Командир роты в стеганой телогрейке, с лицом еще серым от летнего загара, пояснил:

— Приказано строить укрепленный узел обороны. Кавалерийский полк будет сидеть тут, в тылу врага, делать вылазки, налеты на штабы, коммуникации, и опять запираться в крепости.

Круглые, как картечины, глазки Юхнова потемнели. Не отвечая, он повернулся и скрылся в полутьме электростанции, за чугунным маховым колесом. Минут пятнадцать-двадцать мы работали молча: привязывали толовые шашки к генератору, маховику, распределительному щиту, соединяли заряды детонирующим гексогеновым шнуром, передающим взрыв на семь километров в одну секунду, делали зажигательные трубки, обжимая капсюли, за неимением щипцов-обжимов, просто зубами. Наконец, Юхнов прервал молчание:

— Михалыч, какого ты мнения о Попове?

— По-моему, он сексот.

— Сексот?

— Когда-бы я ни оставался с ним наедине, он всегда пытался вынюхать, нет ли во мне симпатии к немцам, не жду ли я их, как освободителей, не собираюсь ли я к ним, при удобном моменте, переметнуться.

— Но ведь и я говорил тебе, что нам — народу, всей России — придется в пепле, у немца в ногах, поваляться. По-твоему, я тоже… сексот?

— Пустые слова… Порой, вспоминается мне твоя выставка, картина «Отец и сын». Вот русские люди — крепкие, как лесные корни! Борода у отца, как деготь, и у сына — вороная борода. Глаза у обоих тяжелые, строгие, точно каменные. Такого сына убей, на костре сожги, живьем в землю закапывай, он не отступится от отцовской веры. Не отступишься и ты — ни к большевикам, ни к немцам. Ты озлоблен, на людей кидаешься, как собака: директора «Союзплодоовощи» на Ярославском шоссе за малым не избил, а сейчас вот ни за что ни про что на старика-музыканта окрысился… В тебе нутро бунтует, кишки взбудоражены. Ты не хитришь, не скрытничаешь, как Попов. Тому только и дело, чтобы ниточку из человека потянуть, выпытать всю подноготную да в Особый отдел донести.

— Странно, мне никогда не приходило в голову, что Попов служит сексотом в НКВД. Какого он социального происхождения? В сексоты обычно вербуют «бывших людей» — кулаков, торговцев, родственников «врагов народа». Тебе не кажется, что Попов просто-напросто ищет единомышленника… компаниона в «нырики»?

Заминировав электростанцию, мы замкнули ее, написали на дверях: «Опасно — мины» и пошли обедать. Было уже за полдень.

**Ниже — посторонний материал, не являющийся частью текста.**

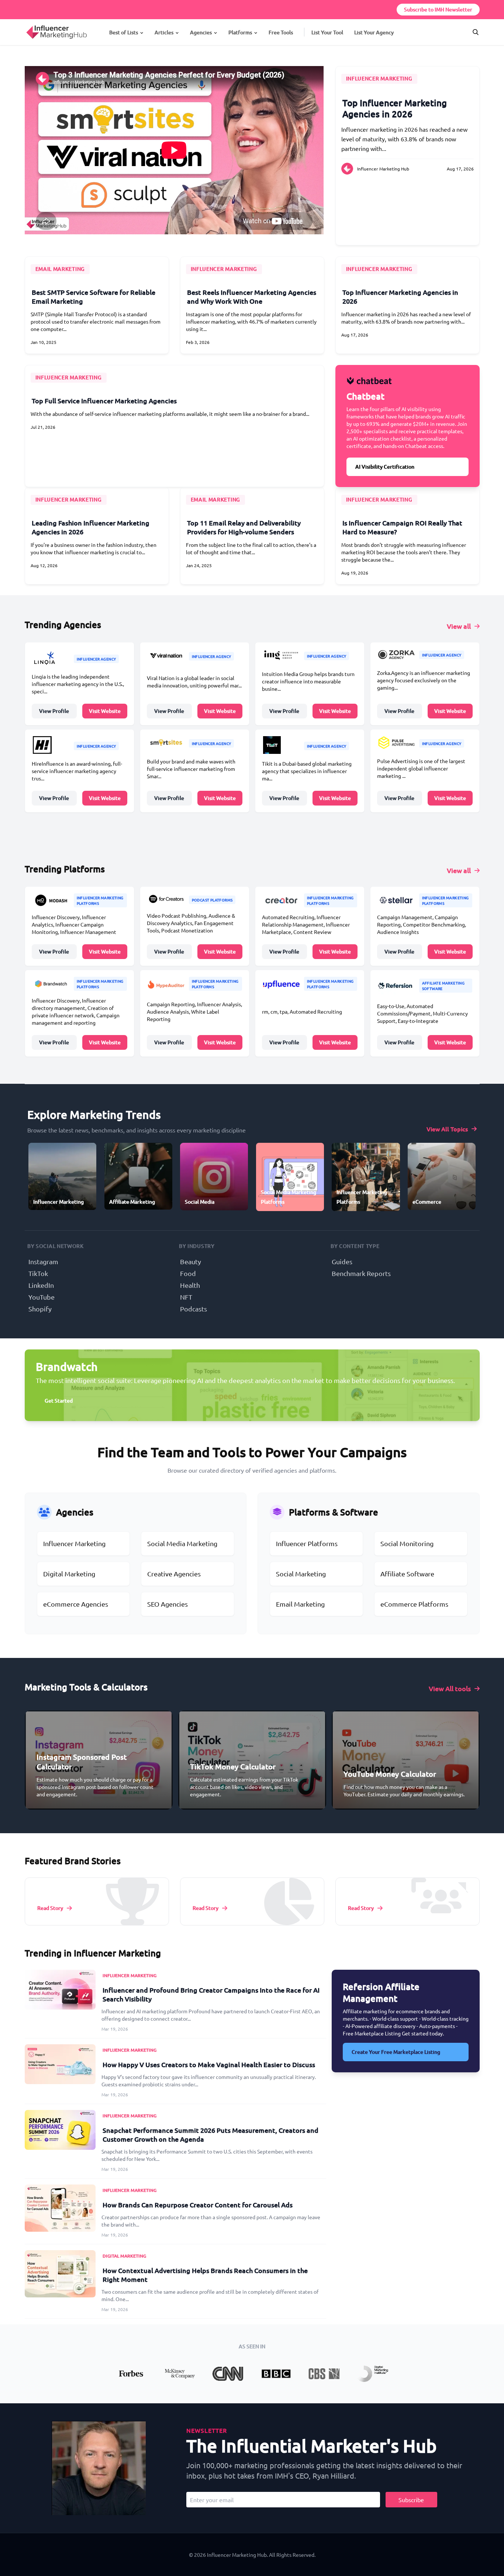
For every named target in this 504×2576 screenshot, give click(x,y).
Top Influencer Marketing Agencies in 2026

Красное, в синеватой окалине, солнце двигалось низко по горизонту, над слоистыми, как снеговые наструги, облаками. На дорогах, за стенами монастыря, слышалось, ползли обозы и дул, по-свистывая, северо-восточный ветер, но тут, в затишке, было безветренно, мирно, и по кустам можжевельника, над могилами, порхали — непотревоженные — красногрудые, зобастые снегири.

Учитель музыки жил рядом с собором, в полуподвале белого двухэтажного дома, на котором, как на торговом лабазе, висела жестяная вывеска: «Волоколамский историко-краеведческий музей». Тоня, отслоняясь от раскаленной плиты, снимала ложкой грязную пенку, накипавшую в чугуне. Она была совсем девочка: на простеньком лице еще не вырезались губы, грудь едва прорисовывалась под ситцевым, в брусничных пятнышках, платьицем. В дверях, ведших в другую комнату, стоял старик Рябинин, худой и остролицый.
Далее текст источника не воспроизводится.